-- THE DATA follows --
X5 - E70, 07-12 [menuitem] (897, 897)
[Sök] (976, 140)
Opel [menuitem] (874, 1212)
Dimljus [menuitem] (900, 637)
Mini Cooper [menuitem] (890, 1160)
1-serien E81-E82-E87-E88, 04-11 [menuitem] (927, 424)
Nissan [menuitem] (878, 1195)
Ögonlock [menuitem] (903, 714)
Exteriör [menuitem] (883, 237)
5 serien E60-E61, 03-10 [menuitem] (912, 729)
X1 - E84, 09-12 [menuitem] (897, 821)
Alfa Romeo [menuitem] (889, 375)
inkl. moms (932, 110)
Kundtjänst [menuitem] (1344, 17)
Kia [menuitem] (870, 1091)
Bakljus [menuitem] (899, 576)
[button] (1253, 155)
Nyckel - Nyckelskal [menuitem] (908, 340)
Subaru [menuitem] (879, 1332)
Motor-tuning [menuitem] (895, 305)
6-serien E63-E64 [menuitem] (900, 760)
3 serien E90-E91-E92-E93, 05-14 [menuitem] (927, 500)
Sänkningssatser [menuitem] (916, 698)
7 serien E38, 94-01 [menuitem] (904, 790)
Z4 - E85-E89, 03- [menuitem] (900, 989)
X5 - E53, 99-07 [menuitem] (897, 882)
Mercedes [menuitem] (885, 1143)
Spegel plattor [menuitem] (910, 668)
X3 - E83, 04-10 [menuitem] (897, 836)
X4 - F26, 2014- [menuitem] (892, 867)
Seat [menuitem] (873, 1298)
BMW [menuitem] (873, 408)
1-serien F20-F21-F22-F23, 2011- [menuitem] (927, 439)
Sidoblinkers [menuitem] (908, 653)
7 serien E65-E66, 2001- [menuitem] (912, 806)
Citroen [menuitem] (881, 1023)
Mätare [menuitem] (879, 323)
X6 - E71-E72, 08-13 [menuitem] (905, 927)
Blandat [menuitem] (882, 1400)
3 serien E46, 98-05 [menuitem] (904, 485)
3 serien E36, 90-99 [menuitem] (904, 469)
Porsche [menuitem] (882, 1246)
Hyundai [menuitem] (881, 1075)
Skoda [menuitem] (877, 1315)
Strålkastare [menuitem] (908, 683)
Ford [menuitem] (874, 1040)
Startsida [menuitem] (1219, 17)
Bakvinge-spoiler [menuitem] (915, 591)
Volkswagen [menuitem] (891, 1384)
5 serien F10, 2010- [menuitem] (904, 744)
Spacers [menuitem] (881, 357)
-- THE DATA concluded --
Report every line of the data in which "serien" appears.

1-serien E81-E82-E87-E88, 04-11 [menuitem] (927, 424)
5 serien E60-E61, 03-10 [menuitem] (912, 729)
6-serien E63-E64 [menuitem] (900, 760)
3 serien E90-E91-E92-E93, 05-14 [menuitem] (927, 500)
7 serien E38, 94-01 [menuitem] (904, 790)
1-serien F20-F21-F22-F23, 2011- [menuitem] (927, 439)
7 serien E65-E66, 2001- [menuitem] (912, 806)
3 serien E46, 98-05 [menuitem] (904, 485)
3 serien E36, 90-99 [menuitem] (904, 469)
5 serien F10, 2010- [menuitem] (904, 744)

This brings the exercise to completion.